Si el nuevo presidente no se deja devorar por su propia caricatura grotesca, puede ser un antídoto para políticos y políticas como las de Sánchez

Actualizada 01:30

Si Javier Milei le cae mal a Pedro Sánchez, ya tiene un punto a favor, el mismo que Meloni, Feijóo o Abascal, que también le parecen peores a nuestro insigne presidente que Otegi, Junqueras, Puigdemont y probablemente hasta el líder de Hamás.

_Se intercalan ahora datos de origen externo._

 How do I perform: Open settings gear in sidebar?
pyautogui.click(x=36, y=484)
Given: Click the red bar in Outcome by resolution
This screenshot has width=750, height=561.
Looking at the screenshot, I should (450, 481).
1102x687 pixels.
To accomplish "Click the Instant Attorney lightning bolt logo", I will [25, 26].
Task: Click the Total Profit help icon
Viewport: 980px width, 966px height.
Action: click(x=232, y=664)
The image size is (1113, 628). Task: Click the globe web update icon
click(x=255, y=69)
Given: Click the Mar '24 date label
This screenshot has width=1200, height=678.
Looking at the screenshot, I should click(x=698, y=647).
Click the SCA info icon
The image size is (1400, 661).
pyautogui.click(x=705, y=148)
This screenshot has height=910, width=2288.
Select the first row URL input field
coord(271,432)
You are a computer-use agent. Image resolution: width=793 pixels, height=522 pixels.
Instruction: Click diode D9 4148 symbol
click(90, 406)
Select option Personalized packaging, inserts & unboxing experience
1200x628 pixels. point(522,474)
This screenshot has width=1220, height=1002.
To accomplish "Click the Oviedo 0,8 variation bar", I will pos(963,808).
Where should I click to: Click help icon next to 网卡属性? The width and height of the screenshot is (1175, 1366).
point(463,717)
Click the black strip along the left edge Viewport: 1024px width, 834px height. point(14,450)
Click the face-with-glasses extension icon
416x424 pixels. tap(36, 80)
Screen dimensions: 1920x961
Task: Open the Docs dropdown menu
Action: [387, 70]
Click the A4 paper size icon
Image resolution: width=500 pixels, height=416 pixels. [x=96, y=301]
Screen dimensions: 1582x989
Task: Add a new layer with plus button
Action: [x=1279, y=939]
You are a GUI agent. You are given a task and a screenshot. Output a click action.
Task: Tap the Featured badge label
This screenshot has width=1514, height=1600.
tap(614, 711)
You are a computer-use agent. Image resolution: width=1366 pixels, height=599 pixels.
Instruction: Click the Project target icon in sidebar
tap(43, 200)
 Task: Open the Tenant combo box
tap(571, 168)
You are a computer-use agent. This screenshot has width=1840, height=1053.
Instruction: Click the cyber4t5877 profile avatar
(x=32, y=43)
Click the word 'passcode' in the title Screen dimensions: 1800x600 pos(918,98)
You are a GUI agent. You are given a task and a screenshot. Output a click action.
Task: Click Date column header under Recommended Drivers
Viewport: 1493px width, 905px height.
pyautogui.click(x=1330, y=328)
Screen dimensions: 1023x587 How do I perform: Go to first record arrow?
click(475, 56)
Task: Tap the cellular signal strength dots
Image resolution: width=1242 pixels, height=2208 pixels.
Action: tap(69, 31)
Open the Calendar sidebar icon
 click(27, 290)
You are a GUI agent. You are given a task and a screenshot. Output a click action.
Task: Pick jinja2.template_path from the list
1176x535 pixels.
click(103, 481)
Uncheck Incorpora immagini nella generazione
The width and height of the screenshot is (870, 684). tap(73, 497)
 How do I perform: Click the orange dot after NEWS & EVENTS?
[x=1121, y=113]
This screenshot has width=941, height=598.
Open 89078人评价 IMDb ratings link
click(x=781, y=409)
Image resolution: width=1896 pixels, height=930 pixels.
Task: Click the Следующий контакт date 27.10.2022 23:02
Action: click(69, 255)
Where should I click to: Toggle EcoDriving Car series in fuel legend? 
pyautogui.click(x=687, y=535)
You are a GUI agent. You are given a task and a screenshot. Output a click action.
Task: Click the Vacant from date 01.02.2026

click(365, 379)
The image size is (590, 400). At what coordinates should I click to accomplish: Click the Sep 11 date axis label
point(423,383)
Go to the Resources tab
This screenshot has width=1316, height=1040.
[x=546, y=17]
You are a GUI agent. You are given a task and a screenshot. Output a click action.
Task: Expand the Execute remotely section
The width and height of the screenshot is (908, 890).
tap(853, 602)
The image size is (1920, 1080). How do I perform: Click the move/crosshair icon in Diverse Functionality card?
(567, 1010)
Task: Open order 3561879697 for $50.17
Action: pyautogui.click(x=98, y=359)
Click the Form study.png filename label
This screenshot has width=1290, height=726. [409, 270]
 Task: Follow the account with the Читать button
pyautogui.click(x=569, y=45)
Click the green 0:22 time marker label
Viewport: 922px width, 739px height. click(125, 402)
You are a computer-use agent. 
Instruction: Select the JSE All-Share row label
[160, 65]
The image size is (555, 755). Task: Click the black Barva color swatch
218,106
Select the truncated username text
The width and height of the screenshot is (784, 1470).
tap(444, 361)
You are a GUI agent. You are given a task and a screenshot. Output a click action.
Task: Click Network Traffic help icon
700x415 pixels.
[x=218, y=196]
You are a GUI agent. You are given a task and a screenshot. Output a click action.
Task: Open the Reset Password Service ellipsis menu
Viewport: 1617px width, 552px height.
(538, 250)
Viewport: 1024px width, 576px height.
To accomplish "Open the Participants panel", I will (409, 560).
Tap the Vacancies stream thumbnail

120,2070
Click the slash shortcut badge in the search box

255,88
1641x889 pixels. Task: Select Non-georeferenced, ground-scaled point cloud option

El plantón de Sánchez, que amontona ministros en las investiduras de cualquiera de los miembros del Grupo de Puebla y mantiene a Zapatero como embajador oficioso de Maduro y de Petro, es una confesión del lugar en el mundo que él quiere ocupar: el de Pablo Iglesias, insigne enviado especial del chavismo a Europa, perfeccionado y potenciado desde una Presidencia occidental.

Que nadie se engañe ya en esto: Sánchez está más cómodo mirando a Moscú que a Washington, a Caracas que a Buenos Aires, a Teherán que a Bruselas, a Pekín que a París y a Gaza que a Tel Aviv, aunque lo disimule un poco por razones de pudor, a la espera de ver qué bloque consigue la hegemonía para los próximos tres siglos, que de eso va casi todo lo que le pasa al mundo.

Y para sus planes ideológicos, Milei es una mala noticia: rompe el guion del populismo y se atreve a plantearse la pregunta que la política tradicional esquiva con negligente egoísmo: ¿hay que acabar con el bienestar del Estado para preservar el estado de bienestar?

La economía española es una prueba evidente de la necesidad de resolver esa cuestión: mientras el Gobierno bate récord de recaudación fiscal, la sociedad lo hace de empobrecimiento. Y mientras Sánchez utiliza esos recursos para consolidar un Estado asistencialista y clientelar, con la pobreza como negocio electoral; la ciudadanía productiva sufre una escalada confiscatoria combinada con una vejación constante a su esfuerzo y expectativas.

Ésa es la política que ha conducido a Argentina, y a buena parte de América del centro hasta la Patagonia, a la miseria extrema que también padecerá España a no mucho tardar si se siguen minusvalorando los riesgos de una política económica kamikaze trufada de un populismo de trinchera que sustituye la apelación a la reflexión por la consolidación de una identidad ideológica tribal, definida por el odio al rival.

Milei dijo cosas repugnantes durante la campaña electoral, con un afán provocador que será peligroso si de verdad representa su pensamiento sobre la condición humana, la represión argentina, el tráfico de órganos y otros asuntos analizados con la vulgaridad de un noctámbulo diciendo eso de «agárrame el cubata».

Pero una vez investido, con el voto de argentinos que han preferido el vértigo de lo novedoso al desastre de lo conocido, encarna una oportunidad reformista que ojalá no frustre con su tendencia al exceso: la de limitar la «industria política», el único sector que nunca sufre las consecuencias de los desastres que provoca, y la de hacer los ajustes necesarios en el Estado sin perder su cometido, revirtiendo en la sociedad el fruto de su esfuerzo, hoy secuestrado por políticos como Sánchez.

En Milei van a estar puestas todas las miradas: las de los francotiradores del sistema, dispuestos a abatir a la presa para no dejarle exponer sus abusos, y las de millones de personas de todo el mundo convencidas de que la crisis tiene una salida tan democrática como la de devolverle al pueblo lo que es del pueblo, hoy incautado por gobiernos intervencionistas, liberticidas y totalitarios.

Por eso Sánchez detesta a Milei: es una leve esperanza, si no se lo cargan el FMI, los Bancos Centrales y todas las instituciones antiliberales que juegan con la gente como un gato con un ratón y a él no le devora su propia caricatura; de que la política puede ser de otra manera.